Fim de ciclo à vista

por Antonio Machado

Por trás da briga pelo dinheiro público curto, grupos de centro já articulam outro eixo de poder

A série de derrotas aplicadas pelo Congresso na votação dos vetos do presidente Lula a trechos de projetos de lei e na urgência para o decreto legislativo que susta o aumento das alíquotas do IOF tem significados de longo alcance. A análise de que se trata apenas de disputa pela liberação de emendas para os parlamentares aplicarem verbas orçamentárias em seus redutos eleitorais é simplista.

Está mais para fim de ciclo.  Não necessariamente do fim da era do PT, vitorioso em cinco das seis últimas eleições presidenciais. É o fim do ciclo da prodigalidade no trato dos dinheiros públicos. E, possivelmente, dos lobbies econômicos entranhados no Estado, no vácuo da governança pífia, sem plano para entusiasmar a política.

Empinar crescimento econômico à base do keynesianismo hidráulico, em que a despesa pública corre à frente da receita estimulando o consumo em vez do investimento que expande a produção, exauriu-se, com implicações que vão muito além do embate entre o dirigismo do Estado e o liberalismo econômico. O que se fez desde o plano real, em 1994, até agora não tem mais espaço de ser feito nem por meio de aumentos sucessivos dos tributos nem do endividamento público.

Ambos baterem no limite da aceitação social, caso dos impostos, e da disposição de os gestores dos recursos de caixa das empresas e dos capitais ociosos do mundo em seguirem absorvendo os títulos de dívida do Tesouro Nacional emitidos para sustentar gasto corrente, não para mover o investimento em atividades inovadoras, capazes de competir nos mercados globais. A exploração de commodities rende divisas, mas sem o efeito difusor das inovações tecnológicas.

Trecho dos registros:
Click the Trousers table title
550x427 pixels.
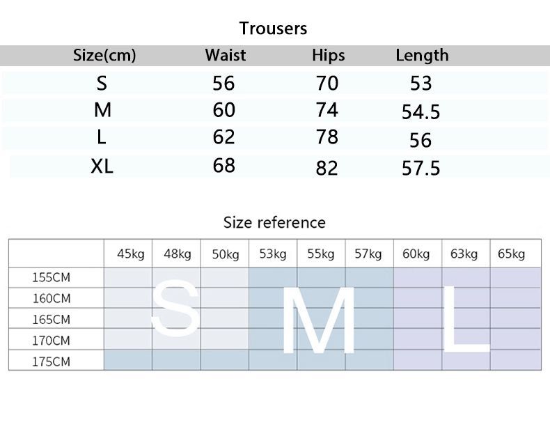tap(273, 28)
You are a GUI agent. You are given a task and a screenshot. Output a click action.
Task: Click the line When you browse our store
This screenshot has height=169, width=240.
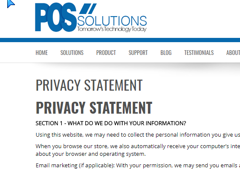click(138, 146)
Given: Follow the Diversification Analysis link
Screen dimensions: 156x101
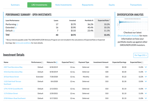Looking at the screenshot, I should click(128, 36).
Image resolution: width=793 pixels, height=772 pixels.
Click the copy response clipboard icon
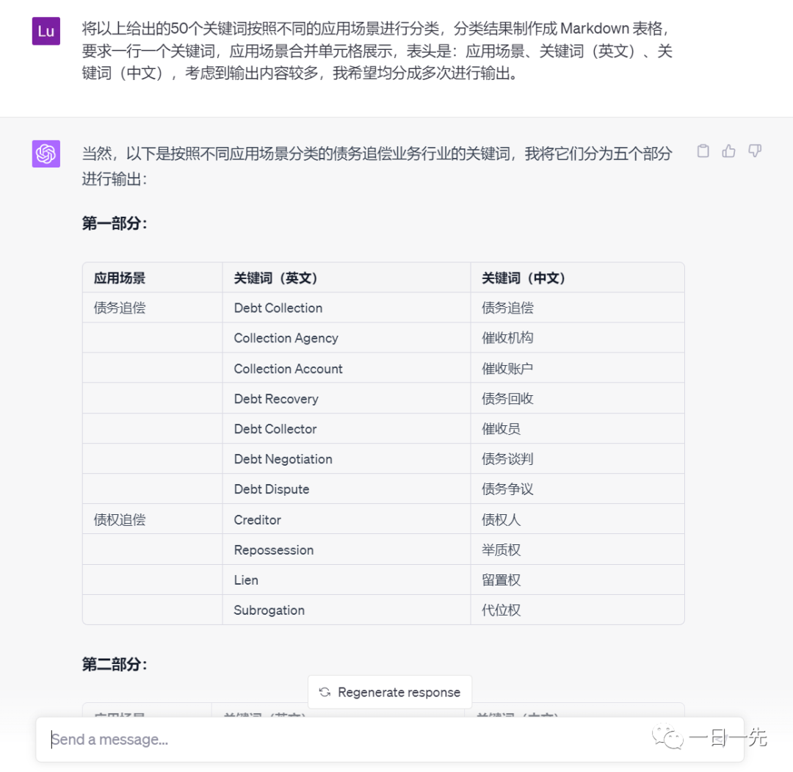(x=703, y=151)
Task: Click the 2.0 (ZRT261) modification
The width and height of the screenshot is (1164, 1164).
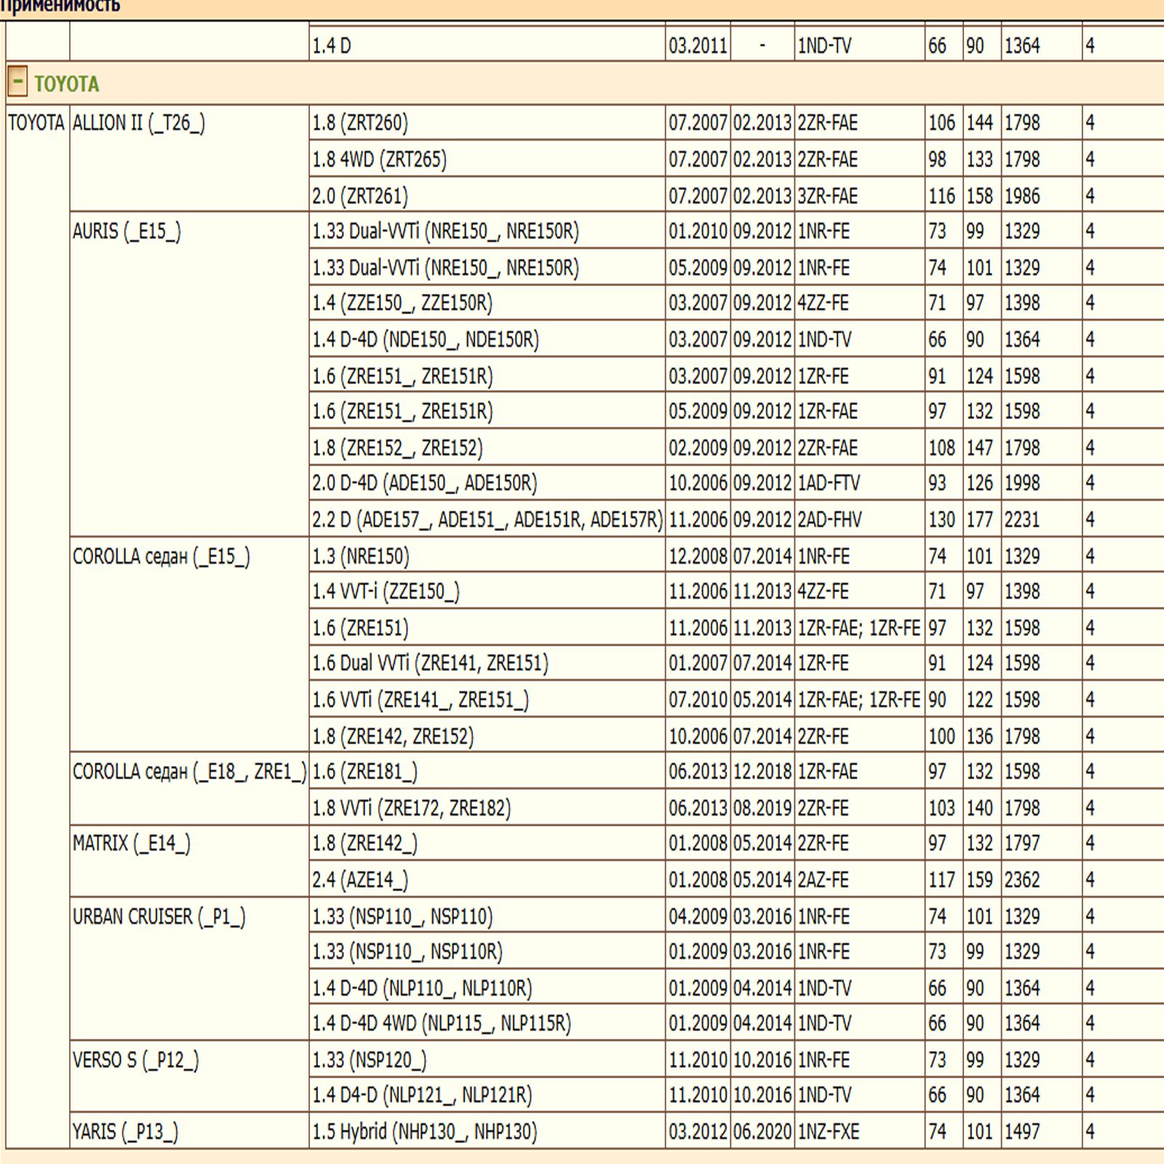Action: [x=360, y=196]
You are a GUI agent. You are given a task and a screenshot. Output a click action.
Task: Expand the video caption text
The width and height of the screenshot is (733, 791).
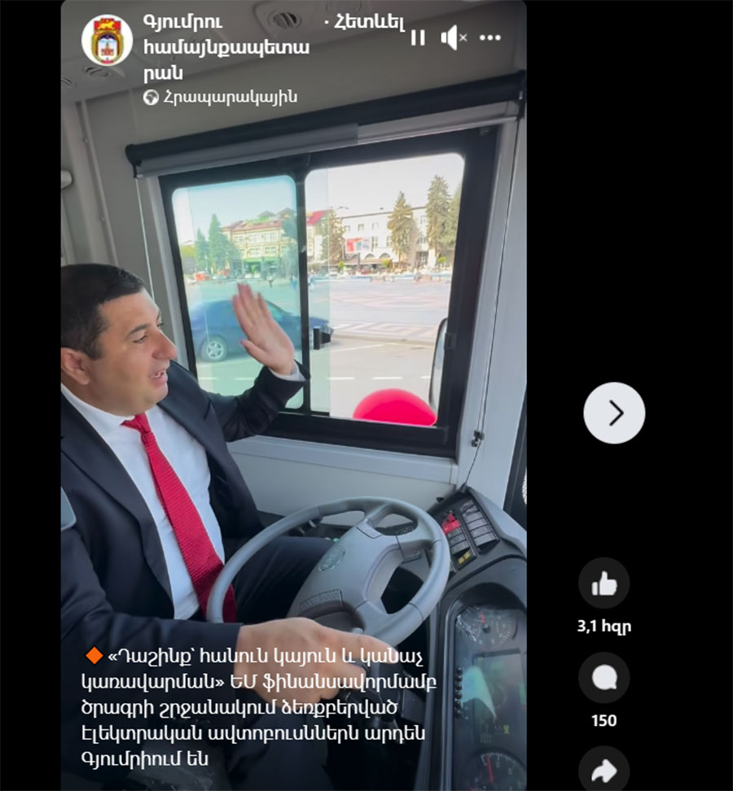(x=258, y=707)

Desafios:
1/ Reproduza, da coluna sobre o fim de ciclo, o trecho que vai de "Fim de ciclo à" até "entusiasmar a política.".
2/ Dê sequência à coluna sobre o fim de ciclo, começando logo depois da última frase mostrada.
Os registros são um material à parte, sem relação com a coluna sobre o fim de ciclo.

Lista de respostas:
1/
Fim de ciclo à vista

por Antonio Machado

Por trás da briga pelo dinheiro público curto, grupos de centro já articulam outro eixo de poder

A série de derrotas aplicadas pelo Congresso na votação dos vetos do presidente Lula a trechos de projetos de lei e na urgência para o decreto legislativo que susta o aumento das alíquotas do IOF tem significados de longo alcance. A análise de que se trata apenas de disputa pela liberação de emendas para os parlamentares aplicarem verbas orçamentárias em seus redutos eleitorais é simplista.

Está mais para fim de ciclo.  Não necessariamente do fim da era do PT, vitorioso em cinco das seis últimas eleições presidenciais. É o fim do ciclo da prodigalidade no trato dos dinheiros públicos. E, possivelmente, dos lobbies econômicos entranhados no Estado, no vácuo da governança pífia, sem plano para entusiasmar a política.

2/
O encurtamento das opções de política econômica para um governo convicto de que o consumo movimenta a oferta, ou seja, a produção, na velha tradição do populismo latino-americano, está forçando uma mudança de diretrizes. Não só econômicas, mas políticas, já que as bases de apoio parlamentar foram formadas com a sedução monetária dos dinheiros orçamentários e a entrega de órgãos estatais.

Se para tal o dinheiro ficou escasso, cobrar mais imposto provoca azia política e se endividar gera a contrapartida do juro sideral, algo tem que mudar, começando pelo mindset dos governantes e dos que se dispõem a sucedê-los. Para os mais atentos, está mudando.

Partidos procuram visões

A urgência para a votação do decreto legislativo que vai sustar o aumento unilateral pelo governo do IOF foi aprovado pelo placar de 346 deputados a favor a 97 contra, com 70 ausências no plenário.

A lapada no governo só não foi mais chocante pela falta de hábito dos dirigentes do Congresso em se postarem como chefes de poderes constitucionais em relação aos outros dois, o Executivo e o STF. É um processo em transição quanto mais os presidentes da Câmara e do Senado deixarem de agir como líderes de bancada governista. Pior: despachantes de emendas para deputados e senadores.

Foi o que se viu com a instalação da CPMI sobre a roubalheira dos aposentados e pensionistas por sindicatos e entidades supostamente associativas sob as barbas dos caciques do INSS e do Ministério da Previdência. O presidente do Senado, Davi Alcolumbre, o fez com ar constrangido, como se livrar a face do governante importasse mais que achar os responsáveis pela tunga dos velhos e doentes.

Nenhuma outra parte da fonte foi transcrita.